Adaptability to Change: In addition to the currently planned ~1,600 tables to integrate now, many more of the total 8,000 would eventually be brought in. This had to be accomplished with minimum refactoring of the early-deployed versions of the DW and MDM solutions. As such, suspicions arose as to whether a classic 3^rd normal form entity relational model would be overly rigid.
Auditability and Historical Change Tracking: In the new EDW and MDM systems expected to use this model, each record and field in each target table had to be explicitly traceable to a record and field in a table from a source system at a specific group. The auditability requirement also asserted that changes to source system data, whether overwritten in those systems themselves, must have their change history tracked in the target model.

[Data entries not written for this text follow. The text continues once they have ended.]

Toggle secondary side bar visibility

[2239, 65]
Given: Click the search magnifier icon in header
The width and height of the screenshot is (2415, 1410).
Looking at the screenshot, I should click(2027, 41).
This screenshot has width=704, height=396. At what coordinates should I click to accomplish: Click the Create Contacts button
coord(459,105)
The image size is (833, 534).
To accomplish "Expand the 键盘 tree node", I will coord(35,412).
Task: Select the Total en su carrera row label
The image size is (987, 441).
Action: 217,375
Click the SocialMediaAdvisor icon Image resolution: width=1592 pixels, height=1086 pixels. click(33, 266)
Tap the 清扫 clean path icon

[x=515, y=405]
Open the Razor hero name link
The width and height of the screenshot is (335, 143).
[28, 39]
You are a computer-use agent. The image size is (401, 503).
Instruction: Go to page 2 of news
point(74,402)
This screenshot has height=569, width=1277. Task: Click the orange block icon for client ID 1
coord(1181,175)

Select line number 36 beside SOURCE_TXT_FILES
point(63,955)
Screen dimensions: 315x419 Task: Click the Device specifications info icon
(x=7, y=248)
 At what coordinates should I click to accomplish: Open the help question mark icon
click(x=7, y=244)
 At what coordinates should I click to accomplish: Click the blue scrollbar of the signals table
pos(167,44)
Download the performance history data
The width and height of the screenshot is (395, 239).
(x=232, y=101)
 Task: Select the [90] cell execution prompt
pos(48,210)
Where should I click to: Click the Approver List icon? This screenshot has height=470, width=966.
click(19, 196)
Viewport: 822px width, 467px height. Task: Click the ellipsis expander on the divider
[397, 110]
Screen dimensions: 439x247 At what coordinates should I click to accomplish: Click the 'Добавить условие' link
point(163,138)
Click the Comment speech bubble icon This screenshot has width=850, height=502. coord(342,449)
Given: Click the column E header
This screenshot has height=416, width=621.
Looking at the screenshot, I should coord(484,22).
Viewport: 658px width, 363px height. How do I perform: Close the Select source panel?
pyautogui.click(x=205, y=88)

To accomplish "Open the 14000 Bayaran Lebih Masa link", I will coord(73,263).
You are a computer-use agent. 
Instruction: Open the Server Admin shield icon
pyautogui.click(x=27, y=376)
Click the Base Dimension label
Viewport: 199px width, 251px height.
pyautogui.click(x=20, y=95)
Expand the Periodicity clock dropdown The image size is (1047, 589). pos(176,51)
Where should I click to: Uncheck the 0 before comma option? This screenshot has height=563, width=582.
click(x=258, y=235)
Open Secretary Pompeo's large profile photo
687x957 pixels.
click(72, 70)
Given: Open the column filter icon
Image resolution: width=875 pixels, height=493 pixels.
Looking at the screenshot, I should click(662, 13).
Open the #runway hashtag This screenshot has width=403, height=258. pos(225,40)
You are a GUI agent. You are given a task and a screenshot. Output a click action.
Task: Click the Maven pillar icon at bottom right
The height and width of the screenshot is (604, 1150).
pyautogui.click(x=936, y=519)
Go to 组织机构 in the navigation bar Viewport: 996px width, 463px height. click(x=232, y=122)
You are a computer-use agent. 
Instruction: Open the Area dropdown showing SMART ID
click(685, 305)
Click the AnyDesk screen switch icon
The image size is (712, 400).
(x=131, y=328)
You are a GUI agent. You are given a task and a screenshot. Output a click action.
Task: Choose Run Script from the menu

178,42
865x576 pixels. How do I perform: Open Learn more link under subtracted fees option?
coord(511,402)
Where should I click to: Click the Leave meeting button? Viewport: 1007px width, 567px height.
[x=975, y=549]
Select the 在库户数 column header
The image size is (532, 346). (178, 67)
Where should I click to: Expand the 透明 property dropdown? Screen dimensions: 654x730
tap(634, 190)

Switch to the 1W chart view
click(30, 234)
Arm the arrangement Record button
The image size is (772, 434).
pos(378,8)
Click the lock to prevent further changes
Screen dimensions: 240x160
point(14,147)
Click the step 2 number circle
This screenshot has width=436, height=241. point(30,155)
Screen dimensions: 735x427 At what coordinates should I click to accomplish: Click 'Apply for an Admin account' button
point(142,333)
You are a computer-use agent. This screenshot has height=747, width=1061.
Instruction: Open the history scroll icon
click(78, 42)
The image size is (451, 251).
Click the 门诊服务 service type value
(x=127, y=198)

Upon considering a standard Business Data Vault architecture, wherein a Business Key would be identified, and instantiated as a Hub table for each business concept — essentially, each fixed-granularity level for every in-scope business subject area — would have resulted in hundreds of Hubs, in addition to some multiple of that for the number of associated Links and Satellites). From here, one can only imagine if, in the future, yet more groups were brought in, and those groups used still-different mixtures of granularities for assets or other entities. This problem, by itself, would likely sabotage the ‘Adaptability to Change’ mandate.

As I mentioned in my opening statement, John Giles specializes in using, and applying variations to, data modeling patterns. His combination of classic sub-type / super-type model patterns with Business Data Vault methodology is, from my perspective, ingenious. Here is the link to his ‘Universal Data Vault’ case study…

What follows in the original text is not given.